|
Over the last two decades, scientists have come to understand that the
genetic code held within DNA represents only part of the blueprint of life. The
rest comes from specific patterns of chemical tags that overlay the DNA
structure, determining how tightly the DNA is packaged and how accessible
certain genes are to be switched on or off.
As researchers have uncovered more and more of these
“epigenetic” tags, they have begun to wonder how they are all
connected. Now, research from the University of North Carolina School of
Medicine has established the first link between the two most fundamental
epigenetic tags—histone modification and DNA methylation—in humans.
The study, which was published in Nature Structural &
Molecular Biology, implicates a protein called UHRF1 in the maintenance of
these epigenetic tags. Because the protein has been found to be defective in
cancer, the finding could help scientists understand not only how microscopic
chemical changes can ultimately affect the epigenetic landscape but also give
clues to the underlying causes of disease and cancer.

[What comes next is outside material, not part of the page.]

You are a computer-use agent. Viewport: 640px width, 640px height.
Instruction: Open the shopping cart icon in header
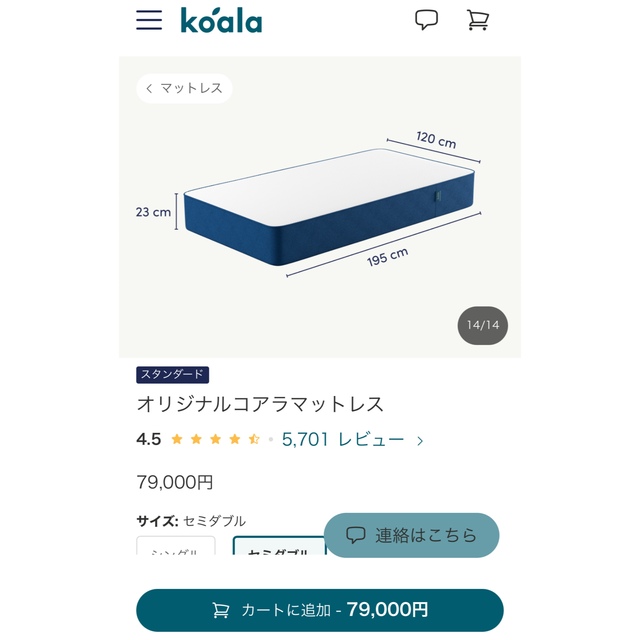478,20
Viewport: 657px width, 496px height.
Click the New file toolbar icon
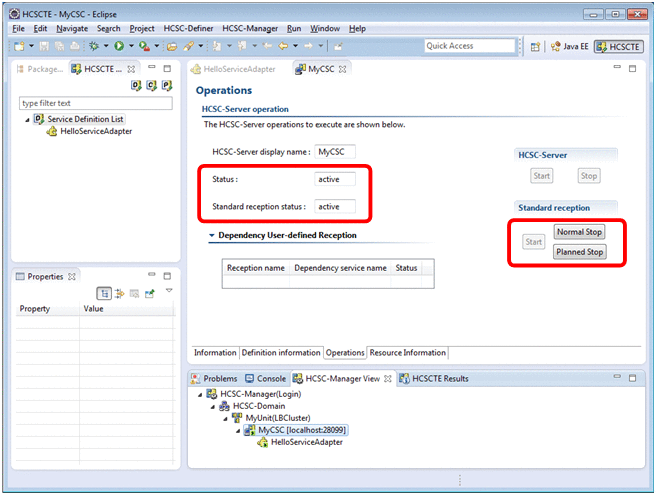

“There’s always been the suspicion that regions marked
by DNA methylation might be connected to other epigenetic tags like histone
modifications, and that has even been shown to be true in model organisms like
fungus and plants,” says senior study author Brian Strahl, PhD, associate
professor of biochemistry and biophysics in the UNC School of Medicine and a
member of UNC Lineberger Comprehensive Cancer Center. “But no one has been
able to make that leap in human cells. It’s been controversial in terms of
whether or not there’s really a connection. We have shown there is.”
Strahl, along with his postdoctoral fellow Scott Rothbart,
honed in on this discovery by using a highly sophisticated technique developed
in his lab known as next generation peptide arrays. First the Strahl lab
generated specific types of histone modifications and dotted them on tiny glass
slides called “arrays.” They then used these “arrays” to
see how histone modifications affected the docking of different proteins. One
protein—UHRF1—stood out because it bound a specific histone modification
(lysine 9 methylation on histone H3) in cases where others could not.
Strahl and his colleagues focused the rest of their
experiments on understanding the role of UHRF1 binding to this histone
modification. They found that while other proteins that dock on this epigenetic
tag are ejected during a specific phase of the cell cycle, mitosis, UHRF1
sticks around. Importantly, the protein’s association with histones throughout
the cell cycle appears to be critical to maintaining another epigenetic tag
called DNA methylation. The result was surprising because researchers had
previously believed that the maintenance of DNA methylation occurred
exclusively during a single step of the cell cycle called DNA replication.
“This role of UHRF1 outside of DNA replication is
certainly unexpected, but I think it is just another way of making sure we
don’t lose information about our epigenetic landscape,” says Strahl.